• **Texto fornecido**:

────────────────

Um apelo para 2025
A grande vitória da extrema-direita é que as suas ideias autoritárias e securitárias sejam assumidas e executadas pelos Governos de direita
A captura das forças políticas da direita pela agenda da extrema-direita é uma tendência que tem vindo a ganhar expressão em muitos países, incluindo Portugal, onde o Governo tem adotado um discurso populista, sobretudo ao nível da segurança e da imigração.
Nas últimas semanas de 2024 assistimos a situações particularmente graves, com a realização da “operação policial especial” no Martim Moniz no dia 19 de dezembro e as declarações do primeiro-ministro sobre a mesma e com a aprovação na generalidade na Assembleia da República, com os votos da AD e do Chega, de projetos de lei que alteram o paradigma de universalidade do Serviço Nacional de Saúde, ao arrepio do disposto nos artigos 15º e 64º da Constituição, retirando o direito a cuidados de saúde aos estrangeiros residentes que não estejam ainda regularizados. O próximo passo será a introdução de limitações no acesso à escola pública?
Ambas as medidas são tomadas com base em perceções e não em factos: na perceção de insegurança, em especial associada à imigração (que todas as estatísticas infirmam claramente), e na perceção de haver abusos no recurso ao SNS por estrangeiros. Ora, do relatório da Inspeção-Geral das Atividades em Saúde de 6 dezembro de 2024 retiram-se os seguintes dados: em 2023 houve cerca de seis milhões de urgências a nível nacional, das quais 102.252 de estrangeiros (ou seja, 1,6%), e em 60% destes atendimentos as pessoas estavam abrangidas por seguros, por acordos internacionais ou pelo Cartão Europeu de Seguro de Doença. Assim, e sem prejuízo de ser preciso obter mais elementos, estas medidas não parecem ter justificação. São medidas desumanas e discriminatórias, porque negam um direito básico a estrangeiros residentes no nosso país, e que vão pôr em risco a saúde pública, por deixarem sem prevenção e sem tratamento doenças transmissíveis. Parece que já se esqueceram as lições retiradas da pandemia de covid-19…
Acresce que retirar direitos e proteção social — isso, sim — vai criar revolta e insegurança. Os países que desinvestem no Estado social tornam-se mais desiguais, mais injustos e menos coesos e, consequentemente, mais inseguros. A insegurança combate-se com justiça social e integração.

────────────────

• **Material de estudo**:
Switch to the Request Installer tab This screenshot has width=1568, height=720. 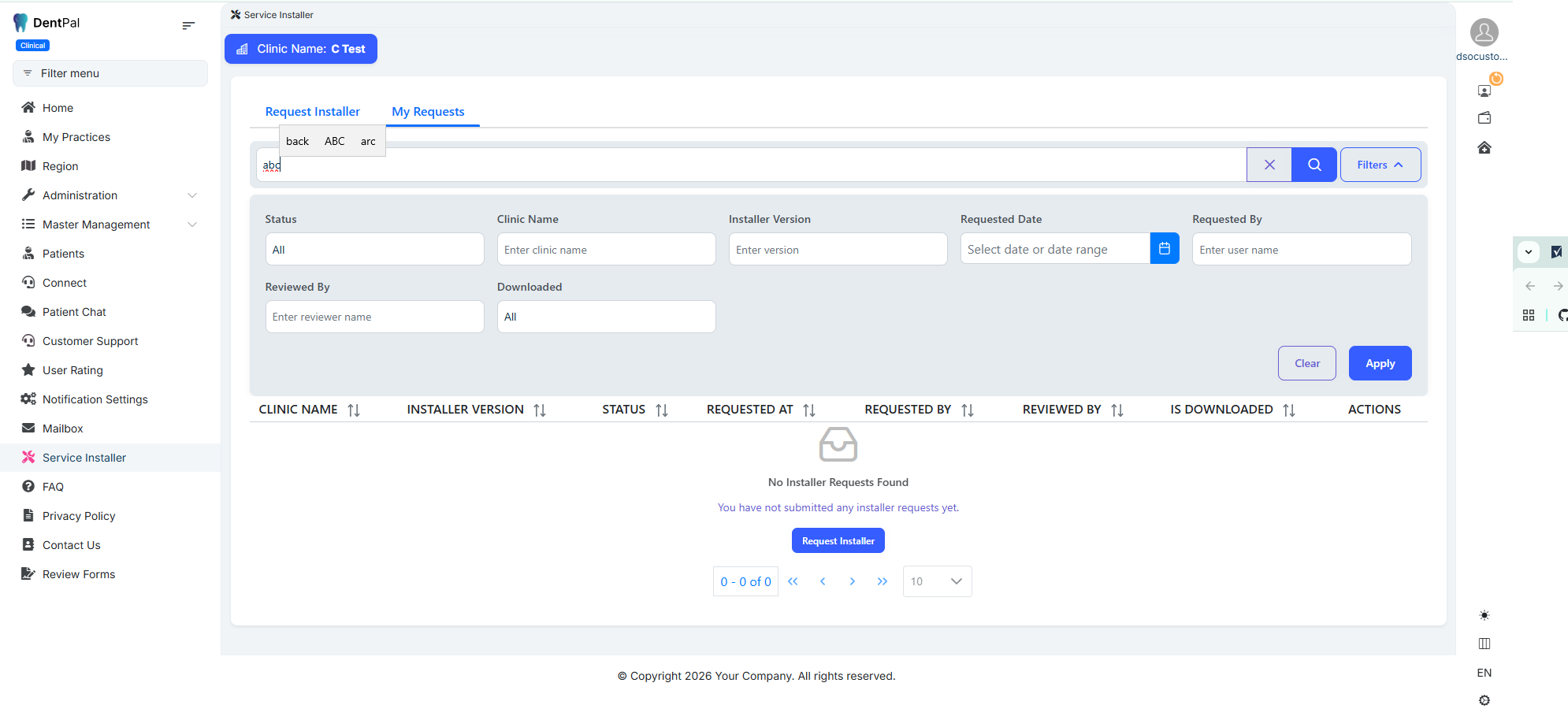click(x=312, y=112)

────────────────

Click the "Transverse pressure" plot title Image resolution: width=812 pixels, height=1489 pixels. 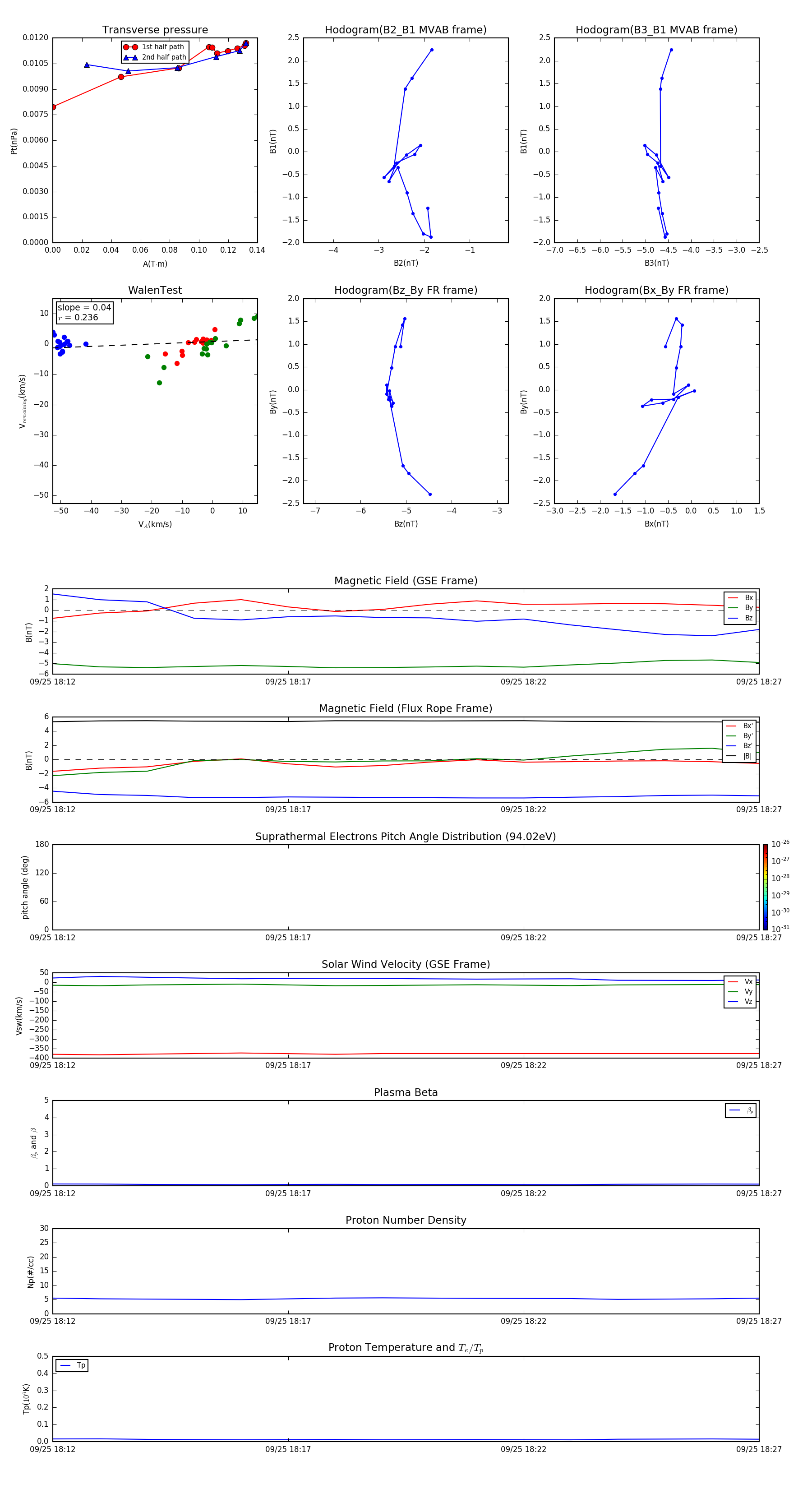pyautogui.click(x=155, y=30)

────────────────

• **Lista de tarefas**:
A - Responda, com base no texto sobre a agenda da extrema-direita, a estas perguntas:
(i) Em que dia se realizou a "operação policial especial" no Martim Moniz?
(ii) Segundo o relatório da Inspeção-Geral das Atividades em Saúde, quantas urgências de estrangeiros houve em 2023?
(iii) Com o que se combate a insegurança, de acordo com o último parágrafo?
B - Transcreva literalmente o trecho do texto sobre a agenda da extrema-direita que começa em "Um apelo para" e segue até "e da imigração.".
C - Escreva a continuação do texto sobre a agenda da extrema-direita, a partir da última frase apresentada.

• **Respostas**:
A -
(i) No dia 19 de dezembro.
(ii) 102.252 urgências, ou seja, 1,6% do total.
(iii) Com justiça social e integração.

B -
Um apelo para 2025
A grande vitória da extrema-direita é que as suas ideias autoritárias e securitárias sejam assumidas e executadas pelos Governos de direita
A captura das forças políticas da direita pela agenda da extrema-direita é uma tendência que tem vindo a ganhar expressão em muitos países, incluindo Portugal, onde o Governo tem adotado um discurso populista, sobretudo ao nível da segurança e da imigração.

C -
A grande vitória da extrema-direita é que as suas ideias autoritárias e securitárias sejam assumidas e executadas pelos Governos de direita, que o fazem quer para obter ganhos eleitorais (muitas vezes sem o resultado pretendido, uma vez que são os partidos da direita radical que capitalizam essas políticas), quer para desviar a atenção da sua própria incapacidade para resolver os problemas das pessoas, melhorar os serviços públicos e promover o crescimento económico. Estes Governos serão julgados pela História por serem veículos de expansão de ideias extremistas e populistas, em vez de contribuírem para, pedagogicamente, travar o crescimento do discurso de ódio e da divisão social. Infelizmente, a História do século XX é exemplo paradigmático do trágico resultado dessa irresponsabilidade.
Deixo um apelo para 2025: que as forças políticas democráticas (de direita e de esquerda) que partilham os valores da liberdade, da igualdade, da justiça e da solidariedade se entendam para salvar o “chão comum” assente na democracia, no Estado de direito e no Estado social.